As bolas de catechu de antigamente eram um luxo, mas chegavam, algumas, de qualidade de fabrico mais descuidado a ser um empecilho à boa prática, ou como se diz hoje ao fluir nas transições ofensivas a partir da zona de construção. É que as bolas, no local de enchimento da câmara de ar, ou seja, no pipo, não eram completas. Havia que dar acesso à agulha de enchimento. E aquele pequeno círculo que não fechava a bola, era compensado por uma língua de couro mais maleável que metade cosida à bola era a outra metade enfiada entre o couro e a borracha da câmara de ar sustentando-se pela compressão que esta, a borracha sob pressão de ar, fazia contra couro da bola. Ora se a bola vazasse um pouco, esta pressão era aliviada e a língua saía de fora, pelo que era necessário voltar a colocá-la no seu sítio perdendo-se com isso algum do tempo de jogo. Além deste quiproquó havia já o referido inconveniente do peso da bola, quando ensopada em água. Ora isto era um flagelo para os pés descalços, ou mesmo de sandálias, dos miúdos lá da zona. Depois de secar, a bola acabava por ficar dura demais para os pezinhos das crianças. Portanto para os putos, mesmo para os que sonhavam ter uma bola de catechu, a bola ideal era a de borracha ou até a bola de trapos.
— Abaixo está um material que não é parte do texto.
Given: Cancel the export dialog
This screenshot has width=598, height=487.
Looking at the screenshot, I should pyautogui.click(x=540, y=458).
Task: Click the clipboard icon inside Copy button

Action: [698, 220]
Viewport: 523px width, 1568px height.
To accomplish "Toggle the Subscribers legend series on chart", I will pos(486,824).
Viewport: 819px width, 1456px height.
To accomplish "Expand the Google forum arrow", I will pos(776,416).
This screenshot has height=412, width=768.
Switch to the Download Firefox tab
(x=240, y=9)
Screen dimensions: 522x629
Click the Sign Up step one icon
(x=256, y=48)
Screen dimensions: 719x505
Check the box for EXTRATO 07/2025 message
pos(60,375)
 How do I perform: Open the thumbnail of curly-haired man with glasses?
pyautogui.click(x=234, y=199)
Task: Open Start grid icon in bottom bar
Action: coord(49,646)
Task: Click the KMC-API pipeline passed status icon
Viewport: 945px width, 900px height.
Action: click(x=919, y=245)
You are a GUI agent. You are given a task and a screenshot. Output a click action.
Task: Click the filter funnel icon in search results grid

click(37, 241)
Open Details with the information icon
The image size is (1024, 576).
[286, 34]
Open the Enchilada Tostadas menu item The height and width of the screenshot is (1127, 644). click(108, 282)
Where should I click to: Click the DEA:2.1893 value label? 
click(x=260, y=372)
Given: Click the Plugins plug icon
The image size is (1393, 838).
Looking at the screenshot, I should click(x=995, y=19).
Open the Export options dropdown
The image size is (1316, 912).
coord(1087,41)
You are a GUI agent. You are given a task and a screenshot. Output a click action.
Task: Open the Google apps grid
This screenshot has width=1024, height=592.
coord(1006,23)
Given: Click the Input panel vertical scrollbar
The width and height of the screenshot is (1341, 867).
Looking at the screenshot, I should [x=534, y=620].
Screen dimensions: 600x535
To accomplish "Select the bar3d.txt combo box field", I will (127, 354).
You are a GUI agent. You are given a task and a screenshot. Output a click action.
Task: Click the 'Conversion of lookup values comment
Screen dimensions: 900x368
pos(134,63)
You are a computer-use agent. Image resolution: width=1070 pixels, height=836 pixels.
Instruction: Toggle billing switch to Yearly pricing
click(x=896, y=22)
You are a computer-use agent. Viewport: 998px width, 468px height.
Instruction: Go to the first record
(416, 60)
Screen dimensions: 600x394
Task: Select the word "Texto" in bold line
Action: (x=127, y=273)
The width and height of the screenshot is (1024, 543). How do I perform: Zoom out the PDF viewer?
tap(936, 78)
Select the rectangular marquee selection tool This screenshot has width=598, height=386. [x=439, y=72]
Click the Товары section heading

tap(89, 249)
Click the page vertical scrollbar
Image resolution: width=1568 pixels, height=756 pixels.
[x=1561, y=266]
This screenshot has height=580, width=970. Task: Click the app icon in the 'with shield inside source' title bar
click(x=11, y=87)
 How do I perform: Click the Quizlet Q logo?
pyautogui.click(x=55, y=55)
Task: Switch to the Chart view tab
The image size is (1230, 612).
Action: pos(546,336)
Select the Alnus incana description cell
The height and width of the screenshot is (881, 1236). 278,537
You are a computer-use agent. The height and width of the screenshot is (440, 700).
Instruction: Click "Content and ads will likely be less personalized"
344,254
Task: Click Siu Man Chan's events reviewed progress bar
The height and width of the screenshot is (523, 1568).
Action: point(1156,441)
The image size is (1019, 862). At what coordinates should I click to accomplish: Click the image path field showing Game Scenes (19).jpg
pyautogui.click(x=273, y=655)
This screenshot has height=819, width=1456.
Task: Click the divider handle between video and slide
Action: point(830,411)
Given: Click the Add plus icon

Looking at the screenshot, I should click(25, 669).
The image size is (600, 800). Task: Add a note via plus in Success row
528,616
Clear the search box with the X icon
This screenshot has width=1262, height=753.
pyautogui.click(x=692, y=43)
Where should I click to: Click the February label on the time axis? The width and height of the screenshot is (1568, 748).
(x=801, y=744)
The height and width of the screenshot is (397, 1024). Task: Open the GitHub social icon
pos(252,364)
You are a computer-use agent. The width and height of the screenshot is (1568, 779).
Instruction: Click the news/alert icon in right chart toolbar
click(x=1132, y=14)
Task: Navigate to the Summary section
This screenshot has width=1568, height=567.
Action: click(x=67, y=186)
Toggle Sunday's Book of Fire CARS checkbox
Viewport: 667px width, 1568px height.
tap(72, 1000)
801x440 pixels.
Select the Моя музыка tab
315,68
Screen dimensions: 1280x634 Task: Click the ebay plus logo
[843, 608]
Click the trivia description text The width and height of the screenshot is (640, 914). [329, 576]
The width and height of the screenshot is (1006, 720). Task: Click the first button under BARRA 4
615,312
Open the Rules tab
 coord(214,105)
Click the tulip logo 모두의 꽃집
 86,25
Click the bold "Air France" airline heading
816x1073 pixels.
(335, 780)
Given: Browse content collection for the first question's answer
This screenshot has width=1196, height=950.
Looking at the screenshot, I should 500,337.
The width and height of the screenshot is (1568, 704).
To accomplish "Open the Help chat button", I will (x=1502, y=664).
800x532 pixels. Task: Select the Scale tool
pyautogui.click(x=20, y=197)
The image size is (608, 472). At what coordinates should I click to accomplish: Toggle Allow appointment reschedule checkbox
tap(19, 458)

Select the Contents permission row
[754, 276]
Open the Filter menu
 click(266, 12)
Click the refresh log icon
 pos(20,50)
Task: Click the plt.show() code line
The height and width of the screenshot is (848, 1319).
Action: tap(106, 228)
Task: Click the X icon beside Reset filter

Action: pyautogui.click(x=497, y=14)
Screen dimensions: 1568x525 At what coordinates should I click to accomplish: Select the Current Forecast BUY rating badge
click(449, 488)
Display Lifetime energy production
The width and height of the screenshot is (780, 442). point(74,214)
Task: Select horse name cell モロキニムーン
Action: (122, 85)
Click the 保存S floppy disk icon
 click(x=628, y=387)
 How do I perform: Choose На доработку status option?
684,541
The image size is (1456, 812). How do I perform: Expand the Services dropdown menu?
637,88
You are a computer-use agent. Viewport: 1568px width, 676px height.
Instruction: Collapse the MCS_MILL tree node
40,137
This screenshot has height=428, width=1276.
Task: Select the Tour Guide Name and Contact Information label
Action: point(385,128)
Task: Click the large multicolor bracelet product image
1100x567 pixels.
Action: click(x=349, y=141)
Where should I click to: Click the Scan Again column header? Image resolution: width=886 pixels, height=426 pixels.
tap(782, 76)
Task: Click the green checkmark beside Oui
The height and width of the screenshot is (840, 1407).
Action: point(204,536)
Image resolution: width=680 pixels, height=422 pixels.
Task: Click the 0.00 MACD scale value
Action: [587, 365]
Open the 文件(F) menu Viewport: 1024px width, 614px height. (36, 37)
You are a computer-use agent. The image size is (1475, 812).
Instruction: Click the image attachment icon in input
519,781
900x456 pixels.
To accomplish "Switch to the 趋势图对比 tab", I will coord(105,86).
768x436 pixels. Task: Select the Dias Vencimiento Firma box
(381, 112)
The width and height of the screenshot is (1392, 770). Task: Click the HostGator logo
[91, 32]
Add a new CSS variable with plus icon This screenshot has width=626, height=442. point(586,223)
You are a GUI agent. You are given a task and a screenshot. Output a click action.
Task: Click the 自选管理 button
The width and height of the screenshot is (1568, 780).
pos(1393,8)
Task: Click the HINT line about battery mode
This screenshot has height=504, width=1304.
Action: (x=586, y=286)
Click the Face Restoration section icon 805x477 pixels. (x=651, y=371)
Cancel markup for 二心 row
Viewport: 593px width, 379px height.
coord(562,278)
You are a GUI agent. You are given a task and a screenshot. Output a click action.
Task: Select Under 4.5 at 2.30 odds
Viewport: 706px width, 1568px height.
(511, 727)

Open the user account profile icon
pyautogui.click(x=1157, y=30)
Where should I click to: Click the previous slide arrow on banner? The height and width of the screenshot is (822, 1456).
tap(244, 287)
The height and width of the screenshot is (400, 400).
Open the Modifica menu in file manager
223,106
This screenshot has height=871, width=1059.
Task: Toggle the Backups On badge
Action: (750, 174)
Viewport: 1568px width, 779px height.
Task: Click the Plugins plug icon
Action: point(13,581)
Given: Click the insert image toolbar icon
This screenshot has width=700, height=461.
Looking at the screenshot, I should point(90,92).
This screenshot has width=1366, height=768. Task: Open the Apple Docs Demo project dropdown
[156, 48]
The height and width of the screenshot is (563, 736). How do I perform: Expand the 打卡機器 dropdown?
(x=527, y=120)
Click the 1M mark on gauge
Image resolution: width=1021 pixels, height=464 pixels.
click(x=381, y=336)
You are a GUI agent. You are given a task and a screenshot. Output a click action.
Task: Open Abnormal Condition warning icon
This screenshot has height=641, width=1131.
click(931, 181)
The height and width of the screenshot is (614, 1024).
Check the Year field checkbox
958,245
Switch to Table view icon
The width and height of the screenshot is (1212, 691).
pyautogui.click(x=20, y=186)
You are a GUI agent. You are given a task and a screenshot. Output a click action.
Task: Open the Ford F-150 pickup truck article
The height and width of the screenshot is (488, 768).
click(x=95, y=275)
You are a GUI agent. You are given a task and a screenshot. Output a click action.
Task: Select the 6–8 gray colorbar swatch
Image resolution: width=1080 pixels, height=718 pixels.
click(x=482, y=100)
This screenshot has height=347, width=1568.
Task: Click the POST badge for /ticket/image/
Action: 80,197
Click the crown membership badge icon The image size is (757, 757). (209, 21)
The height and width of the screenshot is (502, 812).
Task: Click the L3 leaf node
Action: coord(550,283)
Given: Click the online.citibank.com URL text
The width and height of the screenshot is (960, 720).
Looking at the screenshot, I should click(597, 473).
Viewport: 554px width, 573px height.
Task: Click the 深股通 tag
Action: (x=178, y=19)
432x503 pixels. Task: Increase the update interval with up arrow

Mas há bolas de catechu e bolas de catechu. Quero dizer, nem todas as bolas de catechu eram iguais e no estrangeiro já havia bolas de catechu muito melhores do que as nossas. Mesmo os clubes de futebol daquela época, só os de maior poderio económico as usavam. Nas divisões inferiores jogava-se muito com bolas iguais às que descrevi. Falo do estrangeiro porque, um dia, o meu foi convidado pelo estaleiro onde trabalhava para ir fazer um curso à Suécia. Sim era um curso, mas que hoje em dia se dá o pomposo nome de “on the job training” o que significa, “não penses que vais para o bem-bom duma sala de aulas e o salário vai-te parar ao bolso no fim do mês”, ou seja, vais bulir e ao mesmo tempo aprender coisas novas. E lá foi ele, nove meses fora da mulher e dos filhos para poder ter um futuro mais risonho. Muitas cartas, muitos postais ilustrados, não raros salpicados de lágrimas sobre a tinta ainda fresca, muitas saudades, muitos beijos e surpresa das surpresas um presente chegado pelo correio, uma bola de catechu. Mas uma bola daquelas que não tinham língua. Uma bola a sério, com o pipo incorporado no couro. Uma bola que não precisava de ser ensebada para que não lhe entrasse a água, uma bola que não pesava como chumbo, uma bola que não nos deitava a língua de fora. Uma bola oficial, caraças! Leitoras e leitores, apresento-vos o novo dono da bola!